_TASKS FOR THIS EXERCISE:_
(1) Return the passage of the salad bar article between "The lab then" and "passed the test.", inclusive, copied word for word.
(2) Recast the paragraph of the salad bar article that opens "Three of the four raw vegetable samples" as a short list, keeping its key figures.

_PAGE TEXT:_
= Beginning of Section =
Salad bar safety put to the test
HORRY COUNTY, SC (WMBF) - Open salad bars make it easy to customize your own salad for a healthy meal, but is that salad actually safe for your health?
Samantha McDowell, a food safety and nutrition agent for Clemson Extension, said several factors go into ensuring salad bars don't become a source of a foodborne illness.
"People think of outbreaks as mass, large groups of people, but in actuality, it only has to be two or more," McDowell said.
McDowell teaches the eight hour class the South Carolina Department of Health and Environmental Control requires for food safety certification.
She said even cold raw foods can be as risky as hot cooked foods if they're stored at an improper temperature.
WMBF News put some salad to the test to see if it's as safe as it should be. We went to four different local grocery stores with open salad bars to collect food samples. We divided the salad bar into four categories, so we could test a wide variety of items: leafy greens, raw vegetables, cooked meats and mayonnaise-based salads.
15 samples were then packed up in a cooler and shipped overnight to IEH Laboratories outside of Seattle.
IEH Laboratories CEO Dr. Mansour Samadpour explained the results. The lab tested every sample for E. coli, listeria and salmonella, which all came back negative.
The lab then tested for the number of microbes in one gram of food. Dr. Samadpour said those microbes can either be harmful to humans causing illness, beneficial to humans actually helping the digestive tract, harmful to the food causing spoilage or inconsequential.
The leafy greens samples all showed up as having a larger number of microbes, more than 1,000,000 colony forming units per gram, or CFU/g. Dr. Samadpour said this is the result of the greens having a larger surface area and being raw, so they contain more of those microbes than food that has been cooked, such as potato salad.
The lab also tested for a wider variety of E. coli, which Dr. Samadpour said can also be harmful or beneficial to humans. This is a food industry indicator of food quality and safety. All of the samples passed the test.
Another industry standard for quality and safety is total coliform. Dr. Samadpour said experts would generally like to see the number of colony forming units per gram of total coliform under 200.
One of the leafy green samples contained 80,000 CFU/g. Another had 13,000 CFU/g. The other two samples contained fewer than 10 CFU/g.
Three of the four raw vegetable samples also tested high for total coliform: a mix of carrots, broccoli and celery contained 35,000 CFU/g, a sample of tomatoes, carrots and banana peppers showed up at 6,000 CFU/g and a combination of broccoli, carrots, cucumbers had 1,000 CFU/g. The fourth sample, a mixture of cucumbers, peppers and broccoli had under 10 CFU/g.
All of the mayonnaise-based salads were well within the acceptable total coliform range in addition to all but one protein sample, which had 13,000 CFU/g.
The lab also tested for yeast and mold counts, which also aren't necessarily harmful, Dr. Samadpour said.
Dr. Samadpour said people need to understand food isn't really sterile, especially when it's being handled and processed.
He said the total coliform test is an outdated form of measurement, but it's still being used in the food safety industry.
= End of Section =
_DATA LISTING:_
= Beginning of Section =
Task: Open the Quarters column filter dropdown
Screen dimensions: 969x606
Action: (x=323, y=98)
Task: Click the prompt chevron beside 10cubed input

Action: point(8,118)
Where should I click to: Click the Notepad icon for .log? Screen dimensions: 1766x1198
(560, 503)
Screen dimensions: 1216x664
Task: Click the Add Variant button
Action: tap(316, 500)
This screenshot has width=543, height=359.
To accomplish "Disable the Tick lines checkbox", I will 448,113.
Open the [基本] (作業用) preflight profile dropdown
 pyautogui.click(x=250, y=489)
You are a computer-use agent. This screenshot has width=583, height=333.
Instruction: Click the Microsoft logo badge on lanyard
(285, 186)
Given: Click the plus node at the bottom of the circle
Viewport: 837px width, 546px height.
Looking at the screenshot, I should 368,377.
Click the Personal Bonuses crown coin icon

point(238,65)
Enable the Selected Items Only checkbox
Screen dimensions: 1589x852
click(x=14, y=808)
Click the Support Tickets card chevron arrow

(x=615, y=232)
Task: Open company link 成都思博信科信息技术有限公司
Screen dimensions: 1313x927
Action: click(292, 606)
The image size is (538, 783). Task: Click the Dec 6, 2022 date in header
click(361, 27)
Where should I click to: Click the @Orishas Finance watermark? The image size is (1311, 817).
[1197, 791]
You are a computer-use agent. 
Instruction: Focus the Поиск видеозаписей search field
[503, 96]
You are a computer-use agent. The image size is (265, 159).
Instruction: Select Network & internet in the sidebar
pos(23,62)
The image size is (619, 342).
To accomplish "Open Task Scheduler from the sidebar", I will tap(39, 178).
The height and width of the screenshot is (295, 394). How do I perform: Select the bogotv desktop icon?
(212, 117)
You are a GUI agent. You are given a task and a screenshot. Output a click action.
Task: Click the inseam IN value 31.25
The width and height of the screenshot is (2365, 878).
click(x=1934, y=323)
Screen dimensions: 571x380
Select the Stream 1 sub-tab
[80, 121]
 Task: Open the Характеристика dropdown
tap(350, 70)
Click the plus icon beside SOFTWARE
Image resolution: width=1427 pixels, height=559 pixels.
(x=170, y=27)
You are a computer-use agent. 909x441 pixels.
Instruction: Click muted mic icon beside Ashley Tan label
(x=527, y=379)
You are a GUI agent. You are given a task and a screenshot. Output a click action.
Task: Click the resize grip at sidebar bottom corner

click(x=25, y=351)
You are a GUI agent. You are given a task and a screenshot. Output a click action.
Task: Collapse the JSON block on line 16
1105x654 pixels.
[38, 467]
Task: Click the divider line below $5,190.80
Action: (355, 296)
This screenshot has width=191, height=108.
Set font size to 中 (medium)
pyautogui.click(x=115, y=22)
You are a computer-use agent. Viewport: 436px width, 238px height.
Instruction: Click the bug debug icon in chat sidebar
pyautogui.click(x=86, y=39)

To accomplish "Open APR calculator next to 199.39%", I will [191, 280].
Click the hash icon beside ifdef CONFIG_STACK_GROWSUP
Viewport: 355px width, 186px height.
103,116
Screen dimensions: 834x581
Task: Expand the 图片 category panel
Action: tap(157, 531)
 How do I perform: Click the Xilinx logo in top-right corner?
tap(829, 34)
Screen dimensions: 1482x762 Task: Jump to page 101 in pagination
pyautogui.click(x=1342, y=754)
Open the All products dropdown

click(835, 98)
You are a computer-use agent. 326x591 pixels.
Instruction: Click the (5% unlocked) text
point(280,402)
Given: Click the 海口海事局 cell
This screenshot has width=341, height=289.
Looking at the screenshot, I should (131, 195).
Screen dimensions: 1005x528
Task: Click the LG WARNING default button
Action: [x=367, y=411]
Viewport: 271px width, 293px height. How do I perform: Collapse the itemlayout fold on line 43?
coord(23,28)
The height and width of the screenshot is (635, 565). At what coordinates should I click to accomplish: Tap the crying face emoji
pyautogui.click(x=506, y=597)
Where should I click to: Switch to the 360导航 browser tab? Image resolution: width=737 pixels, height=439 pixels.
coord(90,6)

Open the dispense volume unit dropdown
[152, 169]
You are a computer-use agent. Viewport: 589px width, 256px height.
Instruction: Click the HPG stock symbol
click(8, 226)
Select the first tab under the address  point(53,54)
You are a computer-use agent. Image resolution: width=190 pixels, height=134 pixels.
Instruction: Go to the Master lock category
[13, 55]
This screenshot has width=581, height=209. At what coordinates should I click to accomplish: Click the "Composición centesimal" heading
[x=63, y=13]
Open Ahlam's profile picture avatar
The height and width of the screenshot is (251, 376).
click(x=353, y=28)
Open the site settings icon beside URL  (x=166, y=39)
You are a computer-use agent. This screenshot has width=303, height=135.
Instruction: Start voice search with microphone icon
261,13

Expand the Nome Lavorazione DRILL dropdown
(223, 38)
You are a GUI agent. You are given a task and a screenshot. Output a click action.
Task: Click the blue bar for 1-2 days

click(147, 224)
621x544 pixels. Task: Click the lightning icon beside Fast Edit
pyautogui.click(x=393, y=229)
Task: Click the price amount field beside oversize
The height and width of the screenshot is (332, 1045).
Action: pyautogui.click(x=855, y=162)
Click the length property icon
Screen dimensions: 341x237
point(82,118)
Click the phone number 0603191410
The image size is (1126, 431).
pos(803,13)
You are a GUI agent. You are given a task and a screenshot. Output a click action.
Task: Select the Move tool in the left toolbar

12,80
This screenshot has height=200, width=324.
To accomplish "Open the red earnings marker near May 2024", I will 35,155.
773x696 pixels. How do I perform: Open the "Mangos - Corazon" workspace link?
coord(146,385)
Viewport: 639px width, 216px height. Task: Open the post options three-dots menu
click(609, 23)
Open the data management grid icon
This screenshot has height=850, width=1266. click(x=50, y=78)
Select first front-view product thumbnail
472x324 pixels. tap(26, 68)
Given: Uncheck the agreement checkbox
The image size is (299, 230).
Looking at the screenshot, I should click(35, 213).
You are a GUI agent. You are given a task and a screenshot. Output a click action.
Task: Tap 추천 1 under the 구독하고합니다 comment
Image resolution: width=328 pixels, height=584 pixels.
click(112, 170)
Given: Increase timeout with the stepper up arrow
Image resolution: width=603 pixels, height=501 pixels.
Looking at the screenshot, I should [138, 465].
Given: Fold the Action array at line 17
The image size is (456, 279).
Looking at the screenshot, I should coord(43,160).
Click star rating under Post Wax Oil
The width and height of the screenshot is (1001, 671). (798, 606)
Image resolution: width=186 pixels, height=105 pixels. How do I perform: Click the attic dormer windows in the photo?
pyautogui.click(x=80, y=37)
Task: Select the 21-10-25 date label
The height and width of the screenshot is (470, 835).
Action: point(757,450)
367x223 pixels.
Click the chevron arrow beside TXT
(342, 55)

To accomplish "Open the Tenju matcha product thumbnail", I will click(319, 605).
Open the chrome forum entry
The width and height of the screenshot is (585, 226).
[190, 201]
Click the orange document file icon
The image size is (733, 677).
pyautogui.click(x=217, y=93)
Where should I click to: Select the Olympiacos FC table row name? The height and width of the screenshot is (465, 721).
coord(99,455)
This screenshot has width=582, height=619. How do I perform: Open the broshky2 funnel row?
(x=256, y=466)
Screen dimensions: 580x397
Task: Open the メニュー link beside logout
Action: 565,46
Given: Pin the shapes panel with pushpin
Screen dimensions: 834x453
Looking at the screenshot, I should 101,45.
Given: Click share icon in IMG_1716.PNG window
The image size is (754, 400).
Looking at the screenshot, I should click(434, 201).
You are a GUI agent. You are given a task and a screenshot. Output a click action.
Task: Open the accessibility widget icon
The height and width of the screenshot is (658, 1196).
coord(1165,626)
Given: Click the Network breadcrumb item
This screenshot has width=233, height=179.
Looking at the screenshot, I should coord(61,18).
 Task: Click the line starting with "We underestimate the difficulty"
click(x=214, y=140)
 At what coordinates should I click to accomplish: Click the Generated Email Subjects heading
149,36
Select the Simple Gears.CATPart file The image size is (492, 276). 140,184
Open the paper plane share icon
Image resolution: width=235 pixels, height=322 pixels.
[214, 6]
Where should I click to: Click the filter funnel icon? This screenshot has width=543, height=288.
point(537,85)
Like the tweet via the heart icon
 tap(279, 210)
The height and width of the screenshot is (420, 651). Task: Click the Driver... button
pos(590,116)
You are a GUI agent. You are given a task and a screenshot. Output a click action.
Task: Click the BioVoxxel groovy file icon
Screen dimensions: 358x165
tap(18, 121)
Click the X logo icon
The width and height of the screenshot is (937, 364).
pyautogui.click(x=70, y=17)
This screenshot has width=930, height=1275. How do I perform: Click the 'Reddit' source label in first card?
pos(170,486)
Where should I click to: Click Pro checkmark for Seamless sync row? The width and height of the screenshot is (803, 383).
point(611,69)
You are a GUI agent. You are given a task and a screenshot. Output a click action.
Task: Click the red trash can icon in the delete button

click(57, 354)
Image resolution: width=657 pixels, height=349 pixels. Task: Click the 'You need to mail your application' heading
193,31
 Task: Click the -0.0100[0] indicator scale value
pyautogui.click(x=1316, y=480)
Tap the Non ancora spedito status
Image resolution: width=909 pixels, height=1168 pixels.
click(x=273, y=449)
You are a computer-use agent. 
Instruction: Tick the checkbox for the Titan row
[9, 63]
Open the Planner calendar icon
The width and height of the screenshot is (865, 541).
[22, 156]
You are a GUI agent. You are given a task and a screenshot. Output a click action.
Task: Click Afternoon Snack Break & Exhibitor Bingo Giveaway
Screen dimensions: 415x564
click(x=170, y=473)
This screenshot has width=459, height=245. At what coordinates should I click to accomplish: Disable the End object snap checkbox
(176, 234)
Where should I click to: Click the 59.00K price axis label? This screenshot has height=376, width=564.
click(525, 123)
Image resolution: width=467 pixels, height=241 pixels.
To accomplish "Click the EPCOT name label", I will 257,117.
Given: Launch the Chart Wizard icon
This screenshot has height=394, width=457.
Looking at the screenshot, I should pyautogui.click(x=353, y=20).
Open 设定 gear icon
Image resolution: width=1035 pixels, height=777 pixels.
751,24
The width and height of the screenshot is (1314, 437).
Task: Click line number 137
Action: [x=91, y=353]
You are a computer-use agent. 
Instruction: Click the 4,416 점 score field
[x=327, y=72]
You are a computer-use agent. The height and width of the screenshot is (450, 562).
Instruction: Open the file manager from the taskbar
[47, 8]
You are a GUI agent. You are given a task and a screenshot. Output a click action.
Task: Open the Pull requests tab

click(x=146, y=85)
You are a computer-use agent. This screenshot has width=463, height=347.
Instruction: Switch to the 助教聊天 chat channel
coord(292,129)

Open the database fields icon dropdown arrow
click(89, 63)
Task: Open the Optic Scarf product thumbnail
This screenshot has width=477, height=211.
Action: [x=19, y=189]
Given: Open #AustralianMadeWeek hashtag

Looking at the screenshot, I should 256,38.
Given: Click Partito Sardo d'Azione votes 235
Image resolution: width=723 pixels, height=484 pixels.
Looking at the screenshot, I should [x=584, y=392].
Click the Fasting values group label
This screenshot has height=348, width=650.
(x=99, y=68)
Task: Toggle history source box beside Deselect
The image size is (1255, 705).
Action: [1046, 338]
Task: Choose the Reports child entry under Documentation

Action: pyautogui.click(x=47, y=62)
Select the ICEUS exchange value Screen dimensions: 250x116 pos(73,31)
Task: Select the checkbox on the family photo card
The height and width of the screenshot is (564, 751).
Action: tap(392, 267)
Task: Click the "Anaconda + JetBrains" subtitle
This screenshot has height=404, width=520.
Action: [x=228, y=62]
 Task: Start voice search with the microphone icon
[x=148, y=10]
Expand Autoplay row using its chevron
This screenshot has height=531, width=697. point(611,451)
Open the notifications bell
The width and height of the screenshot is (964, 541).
= End of Section =
_RESULTS IN ORDER:_
(1)
The lab then tested for the number of microbes in one gram of food. Dr. Samadpour said those microbes can either be harmful to humans causing illness, beneficial to humans actually helping the digestive tract, harmful to the food causing spoilage or inconsequential.
The leafy greens samples all showed up as having a larger number of microbes, more than 1,000,000 colony forming units per gram, or CFU/g. Dr. Samadpour said this is the result of the greens having a larger surface area and being raw, so they contain more of those microbes than food that has been cooked, such as potato salad.
The lab also tested for a wider variety of E. coli, which Dr. Samadpour said can also be harmful or beneficial to humans. This is a food industry indicator of food quality and safety. All of the samples passed the test.

(2)
Total coliform in the raw vegetable samples:
- Carrots, broccoli and celery: 35,000 CFU/g
- Tomatoes, carrots and banana peppers: 6,000 CFU/g
- Broccoli, carrots and cucumbers: 1,000 CFU/g
- Cucumbers, peppers and broccoli: under 10 CFU/g

The first three tested high.